Der spezielle Ast, auf dem wir die Amazonen anfinden, wird immer wieder gerne frequentiert. Wie nicht unüblich bei Mythen, wurde auch dieser gedreht und gewendet und von einer Geschichte für die siegreichen Männer zu einer für kämpferische Frauen. Vom Gründungsmythos zu einer imaginierten Vergangenheit, aus der sich eine Zukunftsvision ableiten lässt.

Wie diese Vision aussehen könnte? Ich weiß es nicht; für mich persönlich hat das Kämpferische wenig Anziehungskraft. Wenn ich versuche, im Kopf ein Bild der Amazonen zu entwerfen, wandelt es sich schnell von den bewaffneten Heldinnen zu Thelma und Louise, die in ihrem Auto einer feindlichen Welt Richtung Sonne entfliehen. Wer spricht von Siegen? Überstehen ist alles.2)

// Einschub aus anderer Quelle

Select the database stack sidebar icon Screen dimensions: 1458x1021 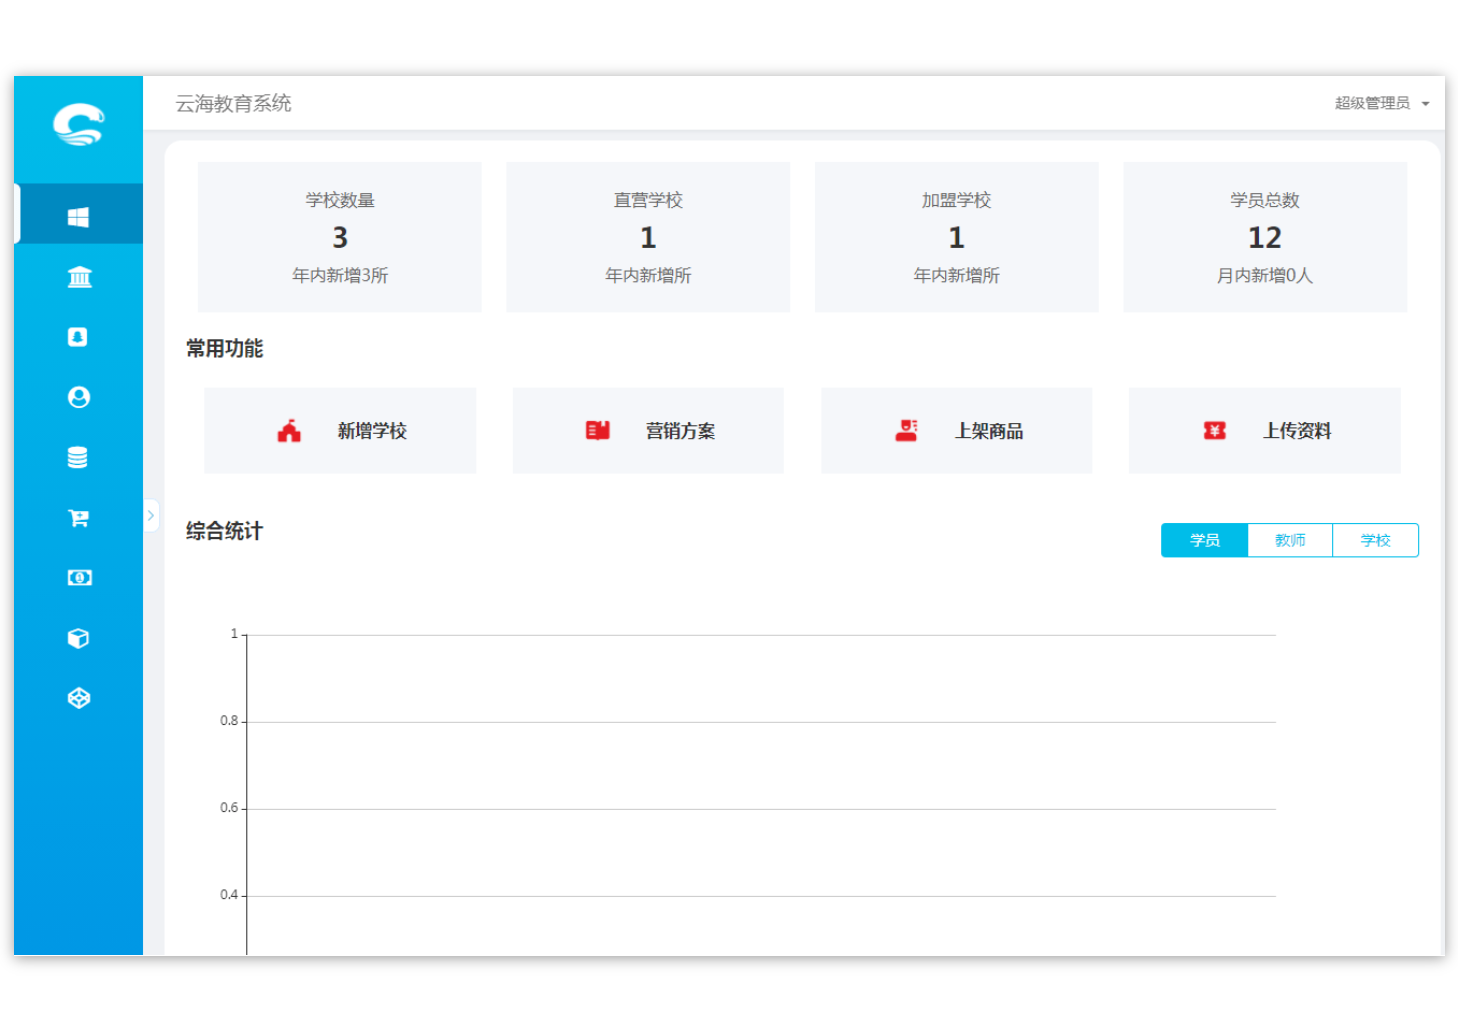[x=78, y=457]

Die legendäre Bar der VerschwörerInnen, PoetInnen und SchweizerInnen ist laut Martin Krusche, „ein Schnittpunkt der nirgends vermerkten Routen. Poststation abgekämpfter Amazonen und Navigatoren.“ Was mögen sie dort tun, wenn sie sich treffen, die Amazonen und Navigatoren? Vielleicht trinken sie erst einmal ein Achtel. Der Rest wird sich schon irgendwie ergeben.3)

[english version]

Zu den Amazonen: http://www.gilians.de/amazonen/frame1Ama.html
Zu Thelma and Louise: http://www.tfhrc.gov/pubrds/summer96/p96su42.htm
Zu Rilke: http://www.gutenberg2000.de/rilke/gedichte/fuerwolf.htm
Zu Herrn Lehmann: http://www.die-leselust.de/buch/regener_sven_lehmann.htm


1) Ich danke Professor Herwig Wolfram für diesen Hinweis.
2) Rainer Maria Rilke, Requiem für Wolf Graf von Kalckreuth
3) Diesen meinen Lieblingsschlusssatz habe ich von Sven Regener „Herr Lehmann“, Eichborn 2001 entnommen.